Sharif was not your regular corn-fed wasp dreamboat idol. His saturnine looks and foreign glamour made him to Hollywood of the 1960s what the French star Charles Boyer had been to an earlier generation. He had a touch of class, part of an aristocracy of international sophistication, at once raffish and rather conservative, a style that was becoming a little démodé even in that era that saw Sharif achieve his great celebrity. It is interesting that when the ageing Turkish actor and hotel-keeper in Nuri Bilge Ceylan’s Cannes Palme d’Or-winning film Winter Sleep in 2014 wants to impress people, he drones on about having once met Omar Sharif.
Sharif’s professional passion for contract bridge and the demi-monde of the casino — a vocation he pursued in parallel to the movies — gave him the allure of a gambler and man-about-town. If producers of the time took a more adventurous line in casting, Omar Sharif might have made a brilliant 007.
His great success was created by David Lean, who made him a star in two of the epics which were “sweeping” in a way only Lean could manage — Lawrence of Arabia (1962) and Doctor Zhivago (1965). Lean conferred upon Sharif a certain orientalist charisma, and he gave Sharif one of the greatest “entrances” in movie history.
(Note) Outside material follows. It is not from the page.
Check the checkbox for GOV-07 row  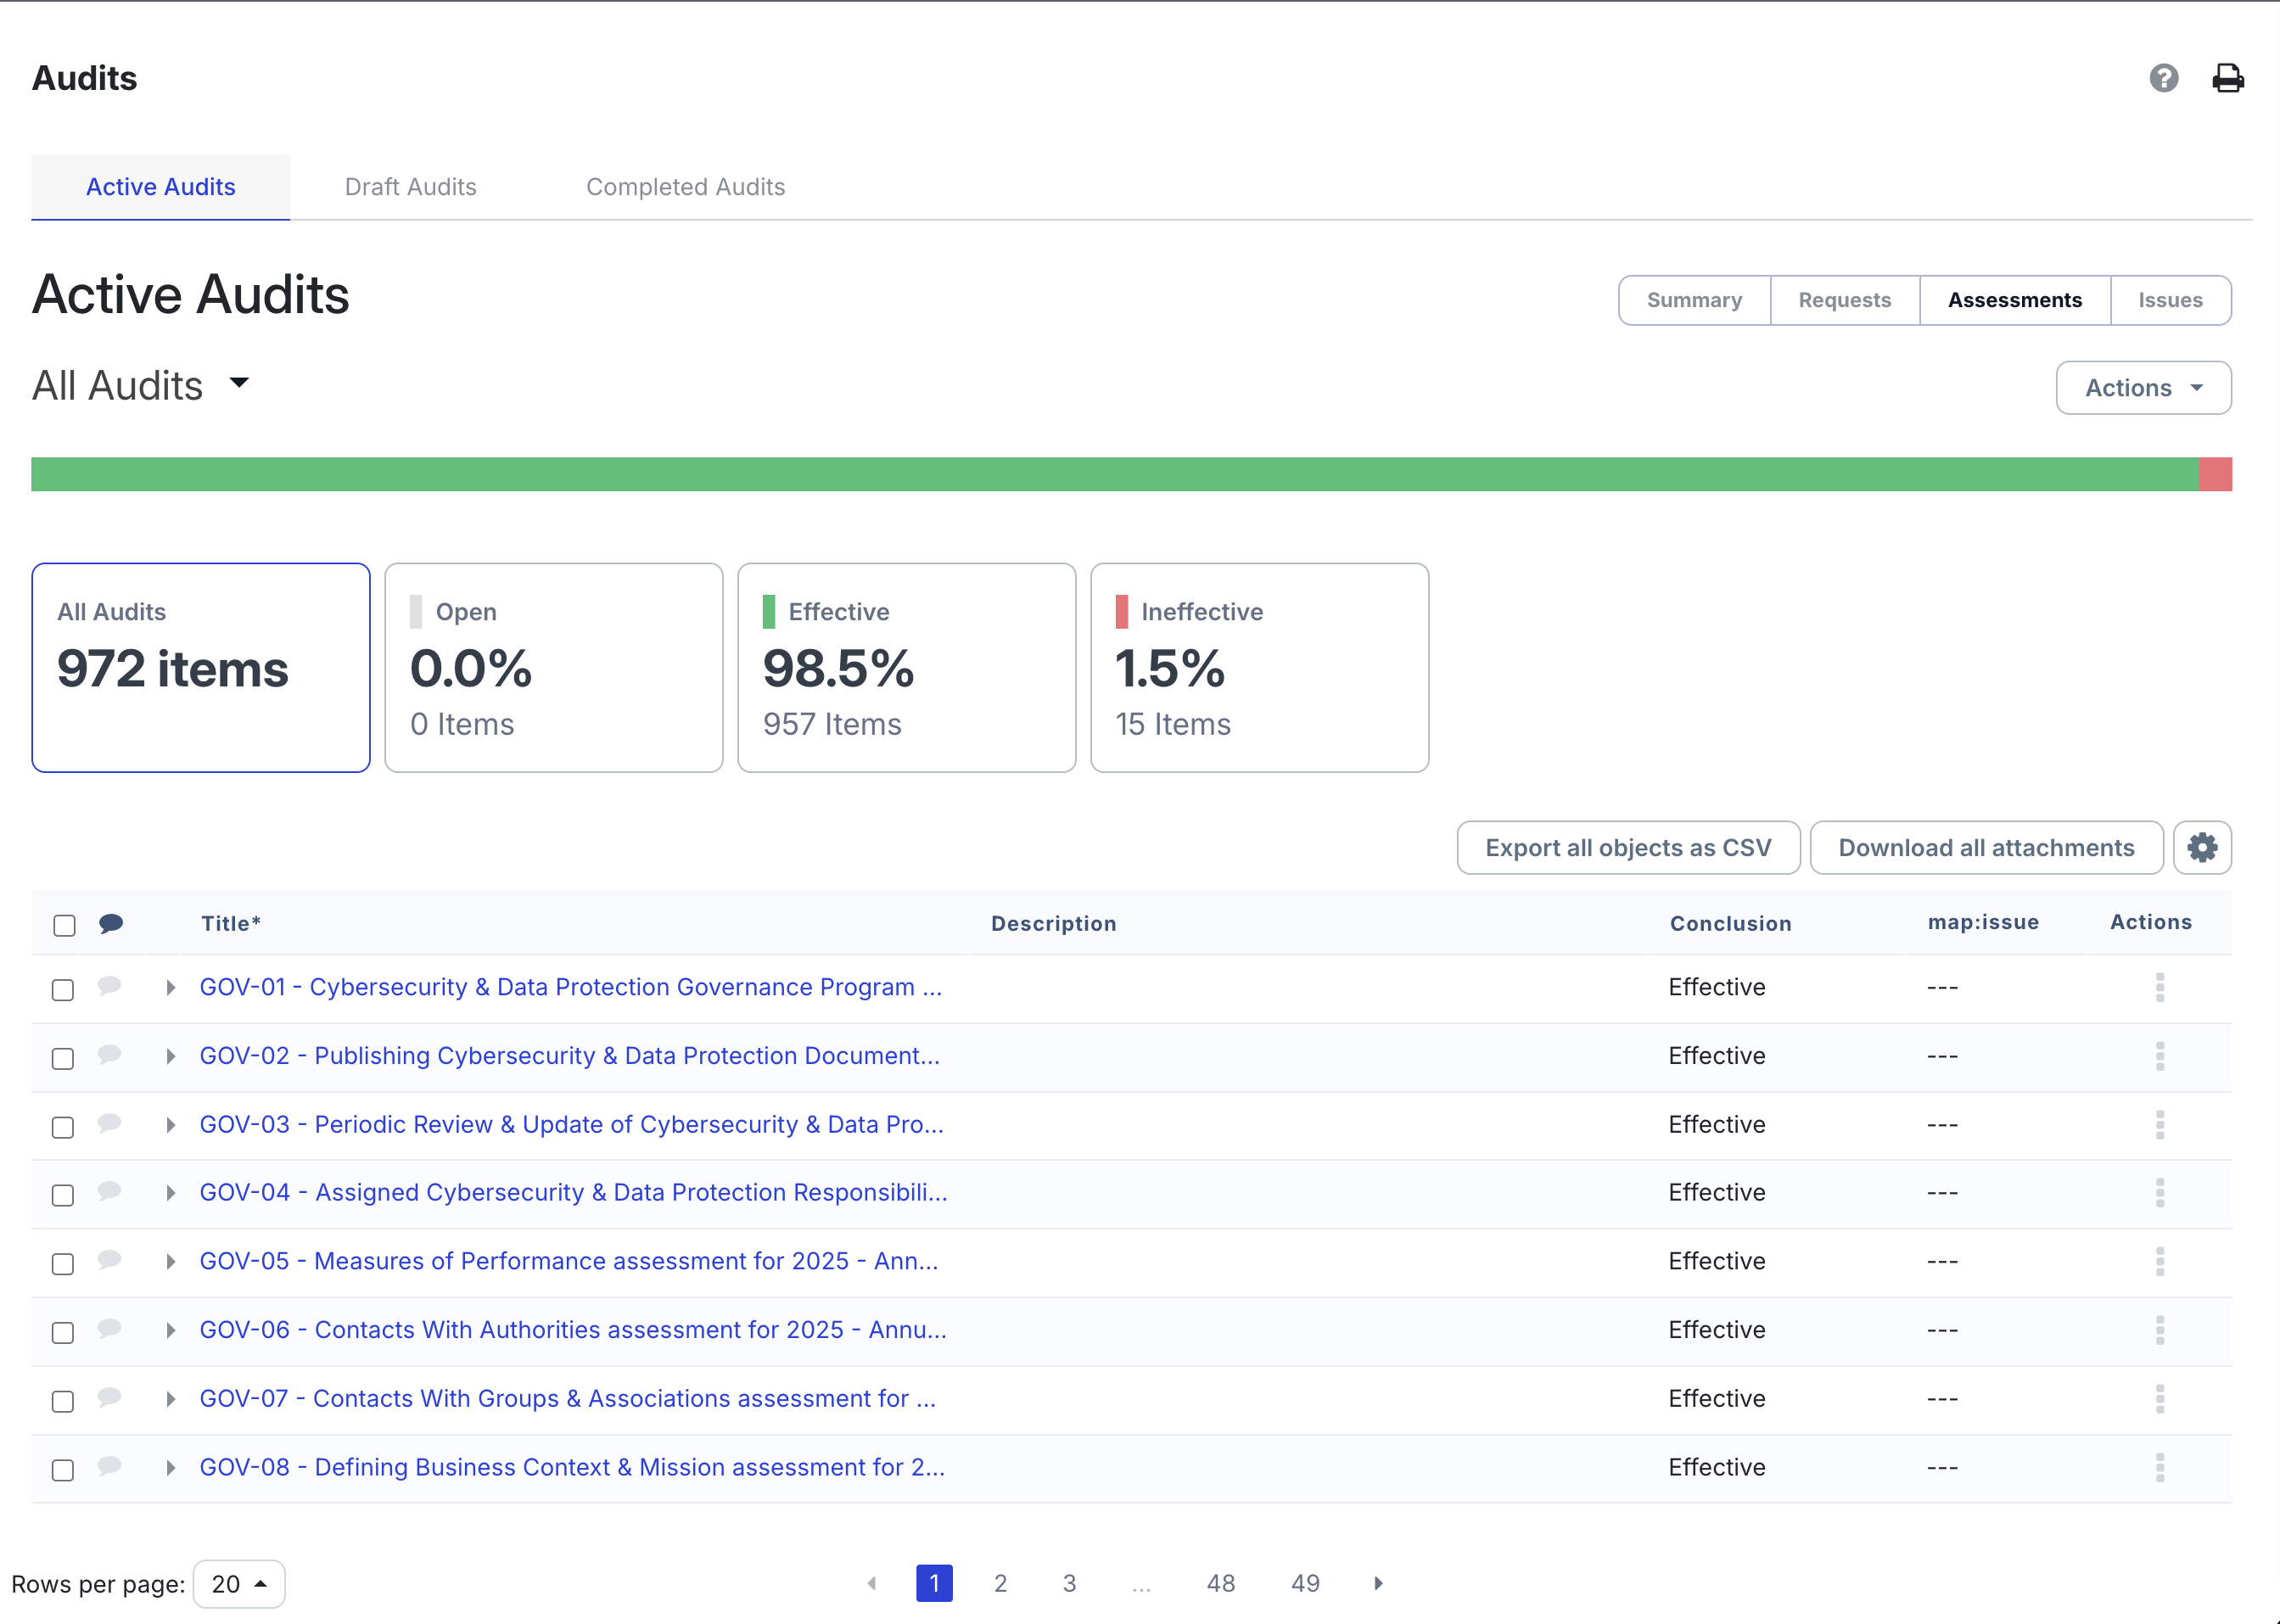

In Lawrence, he is Sherif Ali, the Arab tribe leader who befriends Peter O’Toole’s Lawrence, appearing almost like a force of nature or a djinn, in the shimmering haze of the desert in a mysterious, fascinating, daringly drawn-out continuous camera shot. If Sharif had less dash and style, the rest of his performance in that film would have been an awful anti-climax. It wasn’t, though he was very much the subordinate player to that other sensational newcomer: O’Toole.
He was upgraded to leading-man status with Doctor Zhivago: unlike Lawrence, this movie had women in it, and Sharif’s Egyptian provenance was an approximation of Russianness. He was the soulful, romantic lover in the pre-revolutionary age, for the movie version of Pasternak’s 1958 novel whose forbidden status was still a hot-button topic in both the US and the USSR. Sharif and Julie Christie made a very handsome couple, although the movie’s alleged slushiness and its resemblance to a kind of Eastern Gone With The Wind meant it was not much liked by the critics and the film marked the beginning of the decline in Lean’s fortunes.
Three years later, Sharif starred in a movie which cemented his image of card-playing raffishness: Funny Girl, again providing the good-humoured ballast of experience to a newcomer: fledgling musical star Barbra Streisand. She is Ziegfeld Follies star Fanny Brice who is being romanced and married by Nicky Arnstein, an adorable ne’er-do-well and poker player — played of course by Sharif.
Sharif’s career is that of an extremely intelligent and capable actor who had built up a substantial following in Egyptian film world before breaking into a Hollywood English-language industry which perhaps didn’t know quite what to do with him: not sufficiently clean-cut to be a conventional romantic lead, too charismatic to be a second-string character-player, and maybe too engaging to be the bad guy. He had enormous style — a man born to be captured by a movie camera.